Sarah Palin, seen in July delivering her farewell speech as Alaska's governor, will appear on Oprah Winfrey's talk show Monday, a day before the official release of her memoir. Eric Engman/Getty Images
Sarah Palin's first interview about her book Going Rogue: An American Life is on Oprah Winfrey's talk show Monday afternoon, and the show has been seeding the Internet with tantalizing snippets.
Winfrey: "Let's talk about the interview with [CBS News anchor] Katie Couric."
Palin: "Ha, ha, must we? Ha, ha. OK."
Although Winfrey supported Barack Obama in last year's presidential election, publicity trumps politics when it comes to selling books.
Jim Milliot, a senior editor at Publishers Weekly, said it's good marketing to launch this memoir with an interview with Winfrey, who also sponsors a popular book club.
"Appearances on The Oprah Winfrey Show always result in some sort of spike," said Milliot, adding that any publicity will help.
Advance sales made Going Rogue a best-seller weeks before Tuesday's official release date. Milliot estimated that the book will earn Palin at least $5 million — based on the $1.25 million advance she got earlier this year before she abruptly resigned her post as Alaska's governor.
Former Alaska state Sen. Lyda Green, a Republican, said Palin probably had to quit her job early, given the scale of the book tour.
"I think it would have been a problem to have been on the kind of schedule she's on now and been serving," Green said.

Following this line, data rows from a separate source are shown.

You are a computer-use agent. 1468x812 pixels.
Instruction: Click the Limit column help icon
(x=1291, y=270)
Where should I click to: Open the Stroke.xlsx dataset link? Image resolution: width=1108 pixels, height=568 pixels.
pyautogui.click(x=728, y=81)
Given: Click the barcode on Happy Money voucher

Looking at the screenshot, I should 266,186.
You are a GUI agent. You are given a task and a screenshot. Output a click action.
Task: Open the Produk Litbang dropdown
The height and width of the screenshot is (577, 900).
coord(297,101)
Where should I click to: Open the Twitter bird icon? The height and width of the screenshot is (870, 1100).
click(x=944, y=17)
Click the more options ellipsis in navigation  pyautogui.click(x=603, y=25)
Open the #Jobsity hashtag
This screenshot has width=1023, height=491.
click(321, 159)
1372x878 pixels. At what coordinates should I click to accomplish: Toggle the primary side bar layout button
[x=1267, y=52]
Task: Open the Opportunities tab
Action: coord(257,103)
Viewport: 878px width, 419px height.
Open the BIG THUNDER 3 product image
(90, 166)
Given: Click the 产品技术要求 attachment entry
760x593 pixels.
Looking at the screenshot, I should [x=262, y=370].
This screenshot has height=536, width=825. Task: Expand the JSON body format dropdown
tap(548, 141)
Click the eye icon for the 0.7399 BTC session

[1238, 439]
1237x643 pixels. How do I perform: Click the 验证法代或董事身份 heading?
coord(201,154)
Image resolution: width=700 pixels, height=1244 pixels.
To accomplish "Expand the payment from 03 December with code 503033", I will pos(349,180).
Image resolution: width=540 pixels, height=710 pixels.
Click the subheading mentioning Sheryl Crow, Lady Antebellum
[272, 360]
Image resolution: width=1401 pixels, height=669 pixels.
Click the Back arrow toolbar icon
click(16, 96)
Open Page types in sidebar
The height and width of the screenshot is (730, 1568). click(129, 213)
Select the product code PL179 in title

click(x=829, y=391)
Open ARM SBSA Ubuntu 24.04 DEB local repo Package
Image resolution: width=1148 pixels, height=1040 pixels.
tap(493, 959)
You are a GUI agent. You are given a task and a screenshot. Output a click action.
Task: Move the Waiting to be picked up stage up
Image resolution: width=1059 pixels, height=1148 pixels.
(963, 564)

Green, who is from Palin's hometown of Wasilla, is also one of Palin's most vocal critics. She said Palin is giving up her political career in order to cash in.
"Timing is everything, and I think they got this book out very, very, very early before the star begins to fade," Green said.
But conservative opinion writer Matthew Continetti said he believes Palin and many Republicans think the book represents a fresh start. Continetti interviewed the former Republican vice presidential candidate for his book, The Persecution of Sarah Palin.
Some observers said the publicity tour has the characteristics of a political campaign. Palin plans to travel by bus part of the time, stopping in medium-sized cities in the Midwest and South. She's avoiding cities that are heavily Democratic, including San Francisco and Seattle.
Others doubt that the book has anything to do with the 2012 presidential campaign.
David Gergen, a professor of public service at Harvard's John F. Kennedy School of Government, said Palin likely has goals that have nothing to do with politics.
"I think this has more the sense of a campaign that's creating a large national personality who's also going to make a large amount of money," Gergen said.
He thinks Palin is likely to stay involved with politics — just last month she backed a conservative candidate in a congressional race in upstate New York. But he said she undermined her own chances as a candidate when she decided to quit the governor's office early.
Continetti said Alaska's most prominent resident probably doesn't know yet what the future holds.
"She's an impulsive politician," he said. "She reaches decisions very quickly, very suddenly. I think when the time comes, when she's faced with a choice, that's when she'll decide."
Right now, Palin is selling books. Politics may actually become an afterthought — especially with interviewers asking questions on other topics, including Levi Johnston, her grandson's father, who recently did a photo shoot for Playgirl magazine.